* START DATA ROWS *

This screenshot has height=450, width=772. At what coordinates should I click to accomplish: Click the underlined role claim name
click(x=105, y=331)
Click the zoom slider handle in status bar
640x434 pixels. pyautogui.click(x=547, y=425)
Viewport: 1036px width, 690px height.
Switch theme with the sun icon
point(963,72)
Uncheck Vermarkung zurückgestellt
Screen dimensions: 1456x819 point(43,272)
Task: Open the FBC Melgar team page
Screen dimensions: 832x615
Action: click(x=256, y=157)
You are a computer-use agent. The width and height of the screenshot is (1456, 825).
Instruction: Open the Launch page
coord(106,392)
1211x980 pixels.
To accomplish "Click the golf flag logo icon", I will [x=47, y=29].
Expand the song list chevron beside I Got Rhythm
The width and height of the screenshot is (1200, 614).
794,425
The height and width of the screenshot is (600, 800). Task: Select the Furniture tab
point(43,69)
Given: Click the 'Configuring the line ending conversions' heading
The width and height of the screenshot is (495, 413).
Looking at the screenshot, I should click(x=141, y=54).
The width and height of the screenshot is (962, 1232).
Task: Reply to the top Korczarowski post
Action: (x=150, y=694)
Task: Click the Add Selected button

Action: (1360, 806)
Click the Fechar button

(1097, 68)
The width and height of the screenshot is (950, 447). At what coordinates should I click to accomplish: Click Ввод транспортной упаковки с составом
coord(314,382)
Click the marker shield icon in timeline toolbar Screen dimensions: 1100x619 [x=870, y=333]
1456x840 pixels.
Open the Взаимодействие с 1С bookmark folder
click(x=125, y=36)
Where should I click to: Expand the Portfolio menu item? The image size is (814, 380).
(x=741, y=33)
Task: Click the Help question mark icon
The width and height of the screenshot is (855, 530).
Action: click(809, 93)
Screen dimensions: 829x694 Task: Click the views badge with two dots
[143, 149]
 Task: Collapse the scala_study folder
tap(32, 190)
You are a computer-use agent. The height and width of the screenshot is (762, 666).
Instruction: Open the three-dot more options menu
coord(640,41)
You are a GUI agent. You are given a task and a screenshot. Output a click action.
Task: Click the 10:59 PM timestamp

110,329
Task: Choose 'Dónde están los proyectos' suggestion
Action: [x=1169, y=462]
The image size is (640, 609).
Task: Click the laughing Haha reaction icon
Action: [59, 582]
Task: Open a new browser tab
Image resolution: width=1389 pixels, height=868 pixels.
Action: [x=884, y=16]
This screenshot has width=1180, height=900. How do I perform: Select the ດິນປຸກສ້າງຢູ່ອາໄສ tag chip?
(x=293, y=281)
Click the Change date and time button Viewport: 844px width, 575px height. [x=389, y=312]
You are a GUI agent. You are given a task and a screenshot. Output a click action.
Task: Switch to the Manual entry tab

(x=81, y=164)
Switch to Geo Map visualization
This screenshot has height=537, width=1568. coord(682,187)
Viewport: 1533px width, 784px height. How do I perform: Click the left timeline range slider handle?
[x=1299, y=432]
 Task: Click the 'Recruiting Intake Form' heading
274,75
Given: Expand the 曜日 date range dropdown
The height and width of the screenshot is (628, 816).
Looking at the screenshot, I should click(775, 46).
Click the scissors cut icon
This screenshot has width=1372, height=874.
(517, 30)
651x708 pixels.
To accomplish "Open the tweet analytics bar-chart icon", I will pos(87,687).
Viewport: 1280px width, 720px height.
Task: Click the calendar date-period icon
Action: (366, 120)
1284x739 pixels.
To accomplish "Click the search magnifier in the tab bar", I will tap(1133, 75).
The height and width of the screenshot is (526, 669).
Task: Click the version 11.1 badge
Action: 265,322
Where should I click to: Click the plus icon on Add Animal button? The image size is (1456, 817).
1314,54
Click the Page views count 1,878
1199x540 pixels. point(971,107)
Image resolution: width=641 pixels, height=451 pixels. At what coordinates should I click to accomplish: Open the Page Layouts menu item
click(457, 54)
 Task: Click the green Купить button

* END DATA ROWS *

◆ SHORT PROBLEM
Reproduce all of the material above line for line, with no changes.

◆ RESPONSE
This screenshot has height=450, width=772. At what coordinates should I click to accomplish: Click the underlined role claim name
click(x=105, y=331)
Click the zoom slider handle in status bar
640x434 pixels. pyautogui.click(x=547, y=425)
Viewport: 1036px width, 690px height.
Switch theme with the sun icon
point(963,72)
Uncheck Vermarkung zurückgestellt
Screen dimensions: 1456x819 point(43,272)
Task: Open the FBC Melgar team page
Screen dimensions: 832x615
Action: click(x=256, y=157)
You are a computer-use agent. The width and height of the screenshot is (1456, 825).
Instruction: Open the Launch page
coord(106,392)
1211x980 pixels.
To accomplish "Click the golf flag logo icon", I will [x=47, y=29].
Expand the song list chevron beside I Got Rhythm
The width and height of the screenshot is (1200, 614).
794,425
The height and width of the screenshot is (600, 800). Task: Select the Furniture tab
point(43,69)
Given: Click the 'Configuring the line ending conversions' heading
The width and height of the screenshot is (495, 413).
Looking at the screenshot, I should click(x=141, y=54).
The width and height of the screenshot is (962, 1232).
Task: Reply to the top Korczarowski post
Action: (x=150, y=694)
Task: Click the Add Selected button

Action: (1360, 806)
Click the Fechar button

(1097, 68)
The width and height of the screenshot is (950, 447). At what coordinates should I click to accomplish: Click Ввод транспортной упаковки с составом
coord(314,382)
Click the marker shield icon in timeline toolbar Screen dimensions: 1100x619 [x=870, y=333]
1456x840 pixels.
Open the Взаимодействие с 1С bookmark folder
click(x=125, y=36)
Where should I click to: Expand the Portfolio menu item? The image size is (814, 380).
(x=741, y=33)
Task: Click the Help question mark icon
The width and height of the screenshot is (855, 530).
Action: click(809, 93)
Screen dimensions: 829x694 Task: Click the views badge with two dots
[143, 149]
 Task: Collapse the scala_study folder
tap(32, 190)
You are a computer-use agent. The height and width of the screenshot is (762, 666).
Instruction: Open the three-dot more options menu
coord(640,41)
You are a GUI agent. You are given a task and a screenshot. Output a click action.
Task: Click the 10:59 PM timestamp

110,329
Task: Choose 'Dónde están los proyectos' suggestion
Action: [x=1169, y=462]
The image size is (640, 609).
Task: Click the laughing Haha reaction icon
Action: [59, 582]
Task: Open a new browser tab
Image resolution: width=1389 pixels, height=868 pixels.
Action: [x=884, y=16]
This screenshot has width=1180, height=900. How do I perform: Select the ດິນປຸກສ້າງຢູ່ອາໄສ tag chip?
(x=293, y=281)
Click the Change date and time button Viewport: 844px width, 575px height. [x=389, y=312]
You are a GUI agent. You are given a task and a screenshot. Output a click action.
Task: Switch to the Manual entry tab

(x=81, y=164)
Switch to Geo Map visualization
This screenshot has height=537, width=1568. coord(682,187)
Viewport: 1533px width, 784px height. How do I perform: Click the left timeline range slider handle?
[x=1299, y=432]
 Task: Click the 'Recruiting Intake Form' heading
274,75
Given: Expand the 曜日 date range dropdown
The height and width of the screenshot is (628, 816).
Looking at the screenshot, I should click(775, 46).
Click the scissors cut icon
This screenshot has width=1372, height=874.
(517, 30)
651x708 pixels.
To accomplish "Open the tweet analytics bar-chart icon", I will pos(87,687).
Viewport: 1280px width, 720px height.
Task: Click the calendar date-period icon
Action: (366, 120)
1284x739 pixels.
To accomplish "Click the search magnifier in the tab bar", I will tap(1133, 75).
The height and width of the screenshot is (526, 669).
Task: Click the version 11.1 badge
Action: 265,322
Where should I click to: Click the plus icon on Add Animal button? The image size is (1456, 817).
1314,54
Click the Page views count 1,878
1199x540 pixels. point(971,107)
Image resolution: width=641 pixels, height=451 pixels. At what coordinates should I click to accomplish: Open the Page Layouts menu item
click(457, 54)
 Task: Click the green Купить button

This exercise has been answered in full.